▶ _Trecho do texto_

Na Educação, a partir de um estudo de revisão de literatura envolvendo duas décadas de intervenções em autogerenciamento (1988-2008) para promoção de comportamentos em sala de aula, foram identificadas 16 diferentes configurações de intervenções (Briesch & Chafouleas, 2009). Apenas quatro componentes foram comuns aos 30 estudos analisados (seleção de comportamento-alvo, definição do comportamento-alvo, observação do comportamento-alvo e registro do comportamento-alvo). Contudo, não houve uma concordância em relação aos outros componentes do autogerenciamento, principalmente os que envolvem administração de reforços e avaliação das intervenções.
Da mesma forma, nas obras de Skinner é possível encontrar uma variabilidade de contextos nos quais o termo é utilizado. A primeira vez que Skinner utiliza a terminologia “self-management” é em um artigo intitulado “The Design of Cultures” (1961). Nele, o autor explica que uma cultura que torna os organismos sensíveis às consequências em longo prazo, é embasada em referenciais ou filosofias que descrevem as relações entre as respostas e tais tipos de consequências. Essas declarações funcionam como prescrições para ações efetivas promovendo, assim, o autogerenciamento efetivo. Nesse caso, Skinner relaciona o autogerenciamento com a descrição prévia das consequências de longo prazo do comportamento.
Em 1963, em um artigo publicado pela revista Science, chamado “Behaviorism at Fifty”, ao discorrer sobre eventos privados, (Skinner, 1963) utiliza a expressão “techniques of self-management”. Como exemplo de uma das técnicas, o autor cita a utilização de dispositivos mnemônicos como uma forma de fortalecer o comportamento de ver na ausência da coisa vista. No mesmo artigo, o autor afirma que “certos comportamentos envolvidos em autogerenciamento, como a revisão de uma história de punição, podem alterar o comportamento, mas eles fazem isso introduzindo outras variáveis, em vez de mudar uma dada relação” (p. 957). Essa afirmação possibilita a compreensão de autogerenciamento como uma classe de comportamentos que modifica outros comportamentos por meio da introdução de outras variáveis. Cabe ressaltar aqui que esta definição se assemelha àquela que (Skinner, 1953/2003) usa em “Ciência e comportamento Humano” para explicar o autocontrole, destacando que, diante de consequências conflitivas, em que uma resposta produz tanto reforço positivo quanto negativo (estímulos aversivos), o homem pode controlar seu próprio comportamento por meio da manipulação de variáveis das quais o seu próprio comportamento é função, indicando que há uma aproximação na definição desses dois termos.

▶ _Instruções de trabalho_
• 1. No trecho sobre autogerenciamento, em qual artigo e em que ano Skinner usou pela primeira vez o termo “self-management”?
• 2. Indique se cada afirmação concorda com o trecho sobre autogerenciamento, respondendo sim ou não e citando as palavras do trecho que decidem: (a) a revisão de literatura citada analisou 30 estudos; (b) houve concordância quanto aos componentes que envolvem administração de reforços; (c) “Behaviorism at Fifty” foi publicado na revista Science.
Os registros provêm de outra fonte.

▶ _Registros para localização de itens descritos_
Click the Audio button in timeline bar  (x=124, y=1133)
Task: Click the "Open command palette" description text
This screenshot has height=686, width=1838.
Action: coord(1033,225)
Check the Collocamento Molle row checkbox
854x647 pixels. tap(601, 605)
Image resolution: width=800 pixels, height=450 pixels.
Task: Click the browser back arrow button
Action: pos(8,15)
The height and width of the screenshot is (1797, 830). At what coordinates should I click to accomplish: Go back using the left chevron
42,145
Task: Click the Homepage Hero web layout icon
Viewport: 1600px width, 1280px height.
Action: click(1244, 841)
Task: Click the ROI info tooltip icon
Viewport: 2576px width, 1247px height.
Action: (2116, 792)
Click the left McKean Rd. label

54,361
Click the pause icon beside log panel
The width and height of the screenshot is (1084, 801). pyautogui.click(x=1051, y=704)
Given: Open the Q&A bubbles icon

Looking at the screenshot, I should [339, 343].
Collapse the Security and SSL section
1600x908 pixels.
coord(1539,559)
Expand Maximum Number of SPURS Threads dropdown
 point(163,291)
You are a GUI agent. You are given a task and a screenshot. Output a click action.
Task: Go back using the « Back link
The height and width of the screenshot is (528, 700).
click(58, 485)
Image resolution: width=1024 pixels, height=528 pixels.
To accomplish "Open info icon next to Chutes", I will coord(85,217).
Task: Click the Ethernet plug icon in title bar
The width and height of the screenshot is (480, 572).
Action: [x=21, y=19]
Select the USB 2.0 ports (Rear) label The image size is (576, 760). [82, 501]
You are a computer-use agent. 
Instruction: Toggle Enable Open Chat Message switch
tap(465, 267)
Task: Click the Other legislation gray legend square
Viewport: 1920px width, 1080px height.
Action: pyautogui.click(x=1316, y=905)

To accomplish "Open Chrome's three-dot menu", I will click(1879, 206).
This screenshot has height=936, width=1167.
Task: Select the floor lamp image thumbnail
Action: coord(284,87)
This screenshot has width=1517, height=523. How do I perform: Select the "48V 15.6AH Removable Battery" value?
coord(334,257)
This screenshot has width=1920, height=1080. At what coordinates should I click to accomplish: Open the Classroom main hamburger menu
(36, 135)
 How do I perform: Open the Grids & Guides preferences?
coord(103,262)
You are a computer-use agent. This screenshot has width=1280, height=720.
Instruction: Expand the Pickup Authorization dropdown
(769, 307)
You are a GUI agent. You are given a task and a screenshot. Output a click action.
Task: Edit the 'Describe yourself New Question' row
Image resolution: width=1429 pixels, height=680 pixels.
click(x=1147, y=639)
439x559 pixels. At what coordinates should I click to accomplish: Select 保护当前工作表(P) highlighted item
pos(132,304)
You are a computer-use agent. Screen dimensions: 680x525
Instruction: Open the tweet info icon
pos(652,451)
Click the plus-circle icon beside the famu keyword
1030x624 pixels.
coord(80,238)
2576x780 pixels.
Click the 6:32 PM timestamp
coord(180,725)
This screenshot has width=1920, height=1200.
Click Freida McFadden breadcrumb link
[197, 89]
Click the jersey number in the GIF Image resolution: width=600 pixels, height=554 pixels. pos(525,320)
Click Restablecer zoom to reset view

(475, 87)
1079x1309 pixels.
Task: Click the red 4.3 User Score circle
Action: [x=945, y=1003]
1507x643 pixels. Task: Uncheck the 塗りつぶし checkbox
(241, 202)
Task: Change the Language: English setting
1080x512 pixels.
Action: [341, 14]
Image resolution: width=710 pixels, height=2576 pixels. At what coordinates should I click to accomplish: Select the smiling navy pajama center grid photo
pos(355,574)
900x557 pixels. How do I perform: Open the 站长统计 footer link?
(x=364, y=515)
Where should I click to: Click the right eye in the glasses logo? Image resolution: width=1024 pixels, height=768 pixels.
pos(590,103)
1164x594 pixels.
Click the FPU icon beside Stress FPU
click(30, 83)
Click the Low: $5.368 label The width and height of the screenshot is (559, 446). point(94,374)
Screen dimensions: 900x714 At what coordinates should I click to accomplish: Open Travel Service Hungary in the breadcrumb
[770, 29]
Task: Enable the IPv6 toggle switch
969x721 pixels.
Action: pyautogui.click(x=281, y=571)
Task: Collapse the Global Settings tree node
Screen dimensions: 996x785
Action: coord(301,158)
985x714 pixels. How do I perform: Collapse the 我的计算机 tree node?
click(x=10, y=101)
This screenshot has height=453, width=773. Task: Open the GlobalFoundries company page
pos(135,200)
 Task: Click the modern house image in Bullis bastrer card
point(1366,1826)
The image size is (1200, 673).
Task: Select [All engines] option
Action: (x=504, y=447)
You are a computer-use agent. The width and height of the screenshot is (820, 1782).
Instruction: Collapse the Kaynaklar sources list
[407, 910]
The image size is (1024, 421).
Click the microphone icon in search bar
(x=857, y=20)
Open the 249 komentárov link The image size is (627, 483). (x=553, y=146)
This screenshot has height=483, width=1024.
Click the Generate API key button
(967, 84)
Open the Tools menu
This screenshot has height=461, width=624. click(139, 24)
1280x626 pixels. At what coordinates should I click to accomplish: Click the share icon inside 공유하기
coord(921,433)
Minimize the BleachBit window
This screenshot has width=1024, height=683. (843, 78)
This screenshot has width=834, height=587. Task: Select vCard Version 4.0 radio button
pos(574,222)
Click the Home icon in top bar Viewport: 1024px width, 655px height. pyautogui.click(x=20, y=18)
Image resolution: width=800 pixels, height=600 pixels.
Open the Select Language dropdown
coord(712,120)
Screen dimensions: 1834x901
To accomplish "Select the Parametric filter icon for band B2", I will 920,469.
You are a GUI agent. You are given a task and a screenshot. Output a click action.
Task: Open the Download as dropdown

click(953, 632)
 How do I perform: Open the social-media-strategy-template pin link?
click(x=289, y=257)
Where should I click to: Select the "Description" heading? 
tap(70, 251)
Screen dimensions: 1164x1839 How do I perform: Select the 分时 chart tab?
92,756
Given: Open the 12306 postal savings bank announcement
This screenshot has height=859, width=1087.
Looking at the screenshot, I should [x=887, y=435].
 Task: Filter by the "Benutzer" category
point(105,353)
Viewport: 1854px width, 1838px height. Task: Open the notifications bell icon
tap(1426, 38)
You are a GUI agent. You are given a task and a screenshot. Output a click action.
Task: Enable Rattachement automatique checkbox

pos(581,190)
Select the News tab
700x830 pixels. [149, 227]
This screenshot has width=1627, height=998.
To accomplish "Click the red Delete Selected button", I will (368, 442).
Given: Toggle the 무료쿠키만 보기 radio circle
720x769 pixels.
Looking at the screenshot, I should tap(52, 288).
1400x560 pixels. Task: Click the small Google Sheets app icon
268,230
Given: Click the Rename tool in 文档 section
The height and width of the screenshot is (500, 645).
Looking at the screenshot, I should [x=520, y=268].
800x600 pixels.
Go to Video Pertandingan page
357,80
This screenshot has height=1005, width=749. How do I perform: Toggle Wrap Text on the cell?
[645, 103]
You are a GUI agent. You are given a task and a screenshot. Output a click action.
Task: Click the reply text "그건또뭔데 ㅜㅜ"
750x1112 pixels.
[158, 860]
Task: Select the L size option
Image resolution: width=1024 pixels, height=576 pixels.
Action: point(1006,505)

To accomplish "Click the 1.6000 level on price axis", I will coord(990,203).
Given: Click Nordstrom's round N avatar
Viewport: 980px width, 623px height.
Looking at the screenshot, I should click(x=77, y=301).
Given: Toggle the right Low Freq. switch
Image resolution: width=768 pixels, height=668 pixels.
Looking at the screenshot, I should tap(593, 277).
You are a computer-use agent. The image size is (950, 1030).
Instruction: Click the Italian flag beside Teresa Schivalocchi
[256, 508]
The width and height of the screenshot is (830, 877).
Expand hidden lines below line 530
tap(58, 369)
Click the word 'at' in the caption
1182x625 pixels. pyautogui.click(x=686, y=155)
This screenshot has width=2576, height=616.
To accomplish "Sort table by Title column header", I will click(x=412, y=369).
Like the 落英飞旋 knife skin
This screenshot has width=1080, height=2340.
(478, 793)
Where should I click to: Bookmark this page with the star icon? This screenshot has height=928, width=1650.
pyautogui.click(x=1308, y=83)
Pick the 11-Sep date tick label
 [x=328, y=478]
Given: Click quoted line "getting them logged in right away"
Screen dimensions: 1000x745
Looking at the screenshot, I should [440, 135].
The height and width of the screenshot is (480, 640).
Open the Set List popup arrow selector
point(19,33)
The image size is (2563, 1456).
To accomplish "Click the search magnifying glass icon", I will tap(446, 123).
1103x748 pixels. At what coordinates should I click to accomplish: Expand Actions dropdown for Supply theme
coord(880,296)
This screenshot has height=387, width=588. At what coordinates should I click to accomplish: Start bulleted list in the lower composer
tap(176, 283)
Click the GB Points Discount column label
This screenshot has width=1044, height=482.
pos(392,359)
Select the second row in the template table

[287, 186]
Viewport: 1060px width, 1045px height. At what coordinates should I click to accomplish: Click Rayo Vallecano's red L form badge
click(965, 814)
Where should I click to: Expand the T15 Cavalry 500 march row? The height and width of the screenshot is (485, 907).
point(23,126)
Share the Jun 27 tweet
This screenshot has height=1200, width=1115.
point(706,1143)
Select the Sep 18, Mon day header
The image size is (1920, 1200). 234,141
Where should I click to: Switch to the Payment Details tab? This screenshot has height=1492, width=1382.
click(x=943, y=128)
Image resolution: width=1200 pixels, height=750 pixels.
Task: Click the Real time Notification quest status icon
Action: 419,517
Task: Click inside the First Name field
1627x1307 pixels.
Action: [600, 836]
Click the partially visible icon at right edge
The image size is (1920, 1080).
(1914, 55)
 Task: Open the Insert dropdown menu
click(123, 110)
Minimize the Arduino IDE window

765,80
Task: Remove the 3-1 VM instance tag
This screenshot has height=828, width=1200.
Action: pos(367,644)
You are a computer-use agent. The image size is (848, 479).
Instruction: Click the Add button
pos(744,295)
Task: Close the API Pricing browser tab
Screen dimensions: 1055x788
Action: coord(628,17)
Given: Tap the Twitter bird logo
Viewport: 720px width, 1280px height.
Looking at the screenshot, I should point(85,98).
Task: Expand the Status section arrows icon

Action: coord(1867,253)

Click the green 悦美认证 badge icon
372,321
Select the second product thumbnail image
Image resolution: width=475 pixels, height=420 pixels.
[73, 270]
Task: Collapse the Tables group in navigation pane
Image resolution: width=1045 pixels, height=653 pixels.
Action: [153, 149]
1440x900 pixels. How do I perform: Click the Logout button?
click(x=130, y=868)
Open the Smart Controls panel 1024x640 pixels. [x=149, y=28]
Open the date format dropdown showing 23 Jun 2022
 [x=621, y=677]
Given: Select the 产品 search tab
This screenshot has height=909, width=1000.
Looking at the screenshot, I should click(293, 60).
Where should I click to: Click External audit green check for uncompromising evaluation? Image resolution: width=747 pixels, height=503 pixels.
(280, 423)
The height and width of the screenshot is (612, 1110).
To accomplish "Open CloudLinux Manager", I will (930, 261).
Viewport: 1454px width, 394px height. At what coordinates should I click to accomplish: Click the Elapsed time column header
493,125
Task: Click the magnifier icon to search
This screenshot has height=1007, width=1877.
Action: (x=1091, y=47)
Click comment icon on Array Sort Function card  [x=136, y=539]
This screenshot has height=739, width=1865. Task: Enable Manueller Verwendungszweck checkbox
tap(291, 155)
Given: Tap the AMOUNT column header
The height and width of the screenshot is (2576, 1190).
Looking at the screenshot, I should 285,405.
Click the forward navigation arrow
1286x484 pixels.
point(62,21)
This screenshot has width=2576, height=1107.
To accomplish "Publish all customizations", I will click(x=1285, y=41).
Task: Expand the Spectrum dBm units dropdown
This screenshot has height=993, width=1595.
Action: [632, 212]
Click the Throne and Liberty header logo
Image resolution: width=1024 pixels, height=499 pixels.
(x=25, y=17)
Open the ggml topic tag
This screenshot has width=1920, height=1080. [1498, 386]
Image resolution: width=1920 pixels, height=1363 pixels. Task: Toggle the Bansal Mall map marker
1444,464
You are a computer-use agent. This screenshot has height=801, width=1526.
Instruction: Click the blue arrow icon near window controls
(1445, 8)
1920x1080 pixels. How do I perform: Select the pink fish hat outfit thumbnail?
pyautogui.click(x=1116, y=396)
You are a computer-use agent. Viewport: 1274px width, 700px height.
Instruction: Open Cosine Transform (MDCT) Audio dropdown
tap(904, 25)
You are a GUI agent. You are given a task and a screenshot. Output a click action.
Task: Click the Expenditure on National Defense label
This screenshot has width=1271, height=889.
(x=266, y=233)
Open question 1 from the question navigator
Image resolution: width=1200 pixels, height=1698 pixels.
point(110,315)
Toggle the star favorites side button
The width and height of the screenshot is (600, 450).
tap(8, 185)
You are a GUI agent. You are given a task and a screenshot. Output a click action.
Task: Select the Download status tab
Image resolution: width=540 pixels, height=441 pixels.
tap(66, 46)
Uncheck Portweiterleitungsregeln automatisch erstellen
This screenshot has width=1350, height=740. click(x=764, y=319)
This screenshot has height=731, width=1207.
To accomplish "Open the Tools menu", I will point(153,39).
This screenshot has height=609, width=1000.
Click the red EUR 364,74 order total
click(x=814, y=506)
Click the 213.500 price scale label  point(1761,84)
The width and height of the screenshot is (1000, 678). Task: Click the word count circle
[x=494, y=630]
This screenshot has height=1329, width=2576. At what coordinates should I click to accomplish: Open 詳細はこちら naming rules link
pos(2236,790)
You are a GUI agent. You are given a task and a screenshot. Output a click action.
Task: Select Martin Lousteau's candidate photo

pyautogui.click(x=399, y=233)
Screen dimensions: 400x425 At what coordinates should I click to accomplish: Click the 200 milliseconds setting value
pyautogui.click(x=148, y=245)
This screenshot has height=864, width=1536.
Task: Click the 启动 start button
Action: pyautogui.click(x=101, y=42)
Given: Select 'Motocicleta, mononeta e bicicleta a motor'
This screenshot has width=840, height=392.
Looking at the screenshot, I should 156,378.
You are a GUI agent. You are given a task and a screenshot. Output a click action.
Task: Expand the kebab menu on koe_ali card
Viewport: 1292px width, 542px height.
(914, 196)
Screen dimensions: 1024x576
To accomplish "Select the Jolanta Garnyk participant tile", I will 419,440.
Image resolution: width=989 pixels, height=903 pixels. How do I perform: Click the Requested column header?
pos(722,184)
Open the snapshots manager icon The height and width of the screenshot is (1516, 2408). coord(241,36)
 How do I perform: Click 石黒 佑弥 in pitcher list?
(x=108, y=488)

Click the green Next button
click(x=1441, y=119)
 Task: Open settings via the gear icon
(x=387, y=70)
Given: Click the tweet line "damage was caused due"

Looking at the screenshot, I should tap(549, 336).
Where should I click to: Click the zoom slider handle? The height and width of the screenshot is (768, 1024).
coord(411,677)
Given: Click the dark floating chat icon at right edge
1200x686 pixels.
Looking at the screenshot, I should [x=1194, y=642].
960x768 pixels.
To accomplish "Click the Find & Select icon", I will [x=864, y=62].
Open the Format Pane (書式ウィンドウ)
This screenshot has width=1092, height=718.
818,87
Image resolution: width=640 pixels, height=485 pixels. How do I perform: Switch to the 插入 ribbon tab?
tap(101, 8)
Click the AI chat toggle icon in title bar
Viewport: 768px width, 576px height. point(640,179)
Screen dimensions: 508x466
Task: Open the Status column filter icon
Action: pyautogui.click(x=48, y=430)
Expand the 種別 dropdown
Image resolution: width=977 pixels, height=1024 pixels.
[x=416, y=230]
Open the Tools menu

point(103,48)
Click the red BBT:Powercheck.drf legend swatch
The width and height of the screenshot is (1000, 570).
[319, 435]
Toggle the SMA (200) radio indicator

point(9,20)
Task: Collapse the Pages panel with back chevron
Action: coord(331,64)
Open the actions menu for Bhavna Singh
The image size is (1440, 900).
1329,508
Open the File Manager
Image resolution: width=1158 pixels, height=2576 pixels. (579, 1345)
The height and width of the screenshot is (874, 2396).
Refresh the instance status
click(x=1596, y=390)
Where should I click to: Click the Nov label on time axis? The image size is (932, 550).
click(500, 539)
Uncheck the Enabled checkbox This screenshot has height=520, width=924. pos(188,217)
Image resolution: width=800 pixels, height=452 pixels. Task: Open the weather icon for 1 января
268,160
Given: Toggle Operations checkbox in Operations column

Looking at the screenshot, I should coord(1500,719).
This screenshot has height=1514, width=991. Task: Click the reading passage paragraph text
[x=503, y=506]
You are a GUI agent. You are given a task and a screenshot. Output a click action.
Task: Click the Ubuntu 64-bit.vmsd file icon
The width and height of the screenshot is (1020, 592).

▶ _Respostas corretas_
• 1. No artigo “The Design of Cultures”, de 1961.

• 2.
(a) Sim: “Apenas quatro componentes foram comuns aos 30 estudos analisados”.
(b) Não: “não houve uma concordância em relação aos outros componentes do autogerenciamento, principalmente os que envolvem administração de reforços e avaliação das intervenções”.
(c) Sim: “em um artigo publicado pela revista Science, chamado “Behaviorism at Fifty””.